● **Work instructions**
Reproduce every line of the items below word for word, leaving out the pictures.

● **Raw data**
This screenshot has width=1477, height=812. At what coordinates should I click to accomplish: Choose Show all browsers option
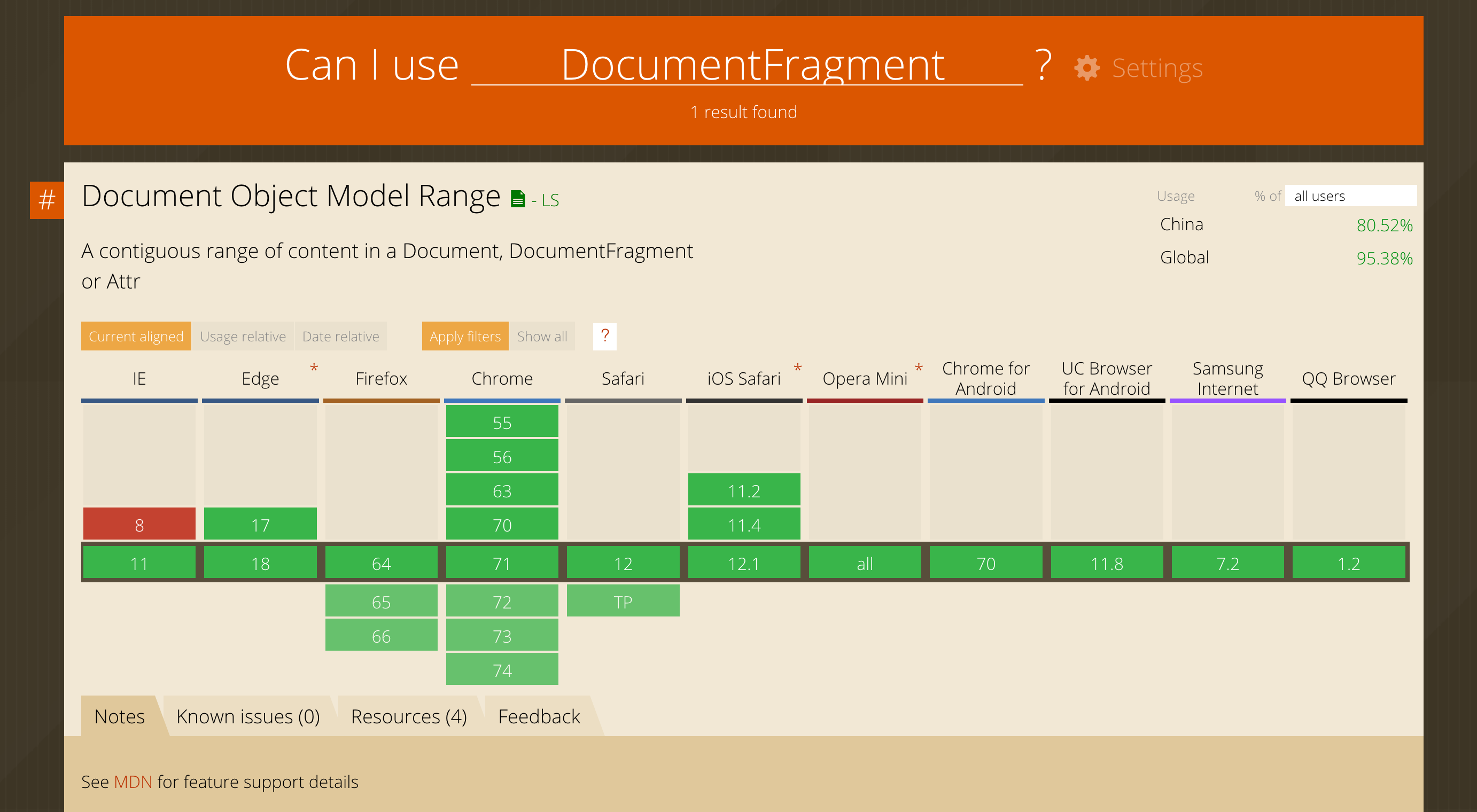click(x=542, y=337)
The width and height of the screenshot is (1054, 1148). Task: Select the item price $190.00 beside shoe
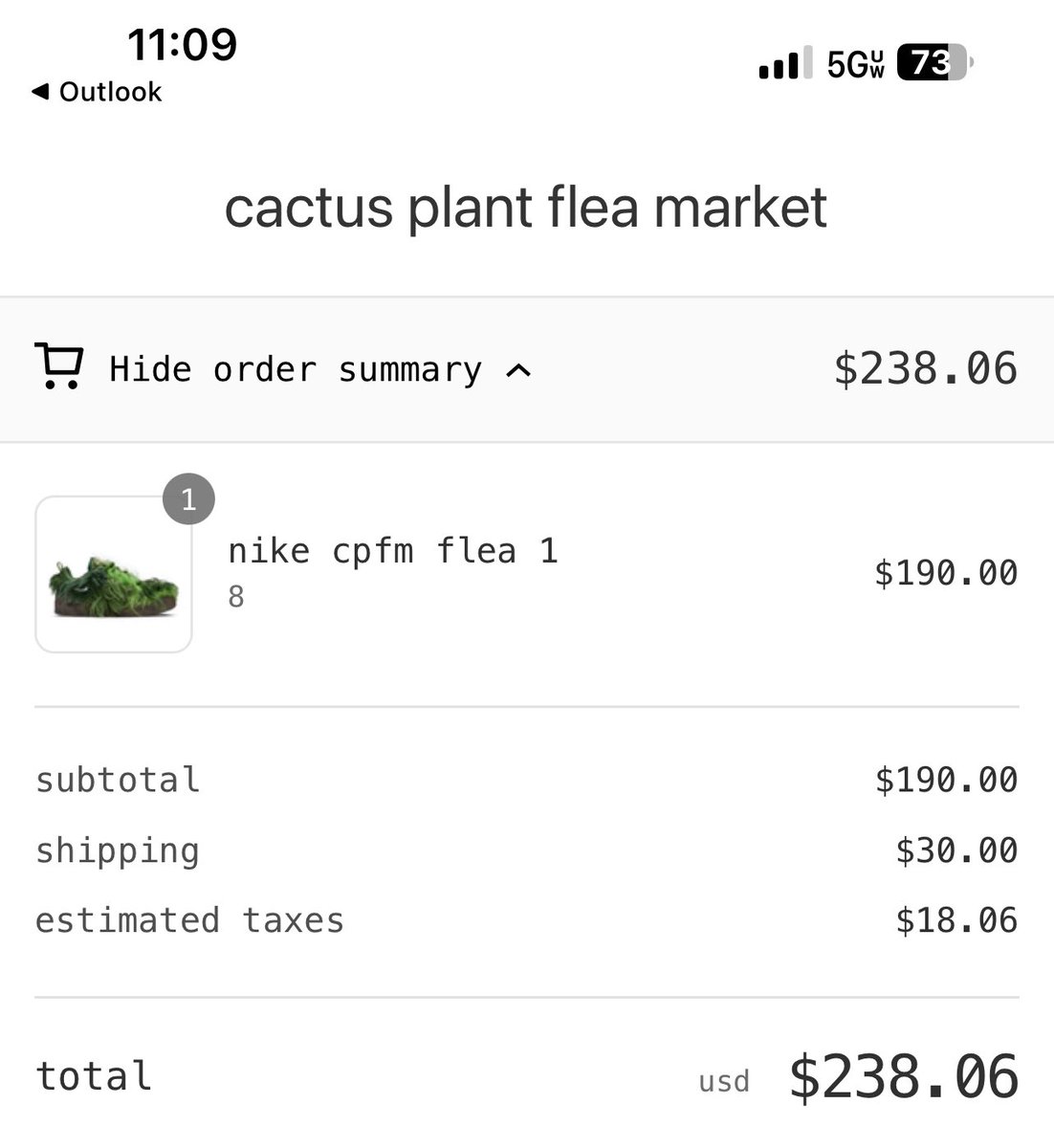point(946,573)
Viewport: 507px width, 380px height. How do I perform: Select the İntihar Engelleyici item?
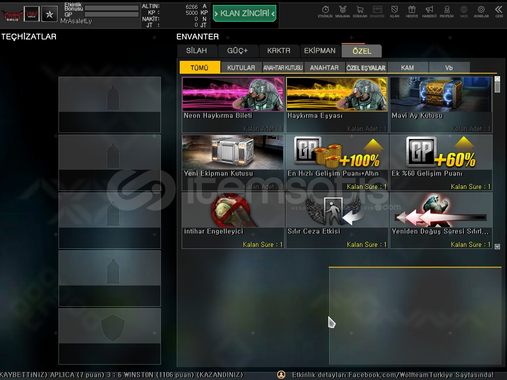[233, 220]
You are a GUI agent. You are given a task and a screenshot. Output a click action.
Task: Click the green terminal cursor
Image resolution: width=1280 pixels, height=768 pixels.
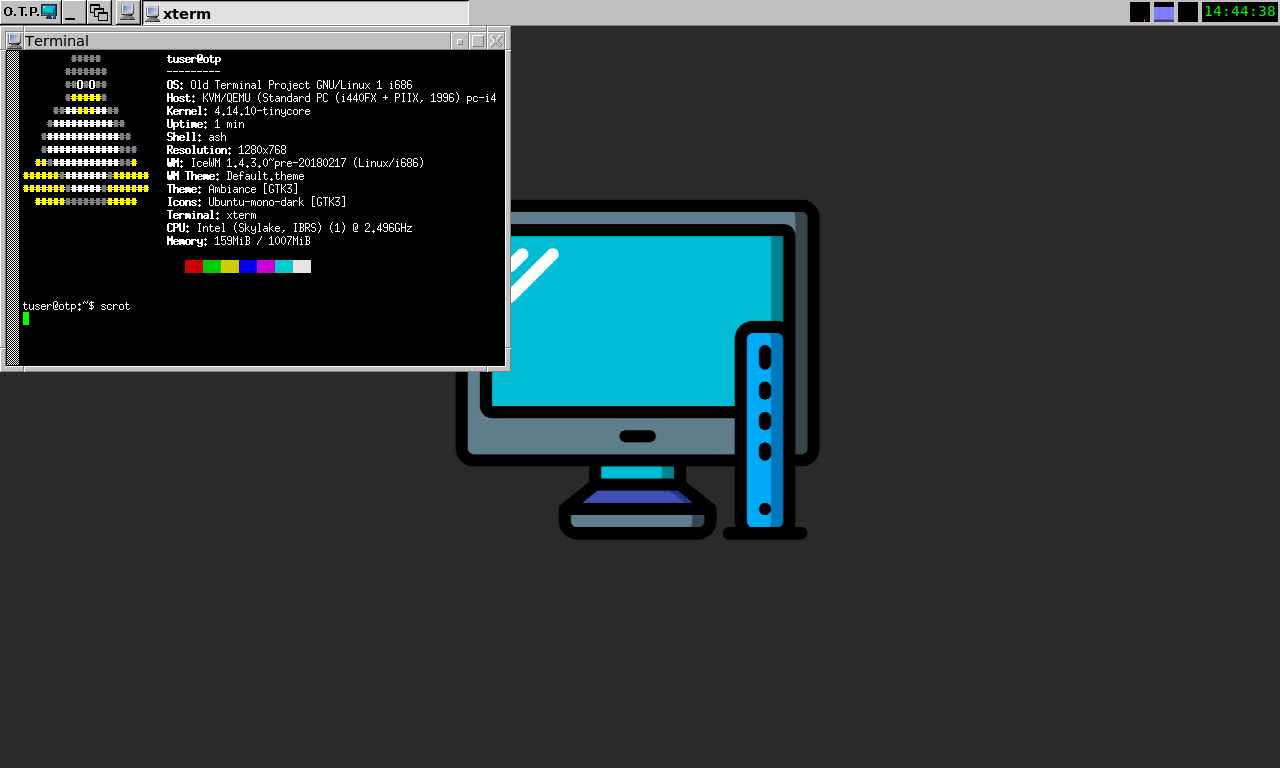tap(26, 319)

● **Exercise answer**
This screenshot has width=1477, height=812. At what coordinates should I click to accomplish: Choose Show all browsers option
click(x=542, y=337)
The width and height of the screenshot is (1054, 1148). Task: Select the item price $190.00 beside shoe
point(946,573)
Viewport: 507px width, 380px height. How do I perform: Select the İntihar Engelleyici item?
[233, 220]
You are a GUI agent. You are given a task and a screenshot. Output a click action.
Task: Click the green terminal cursor
Image resolution: width=1280 pixels, height=768 pixels.
tap(26, 319)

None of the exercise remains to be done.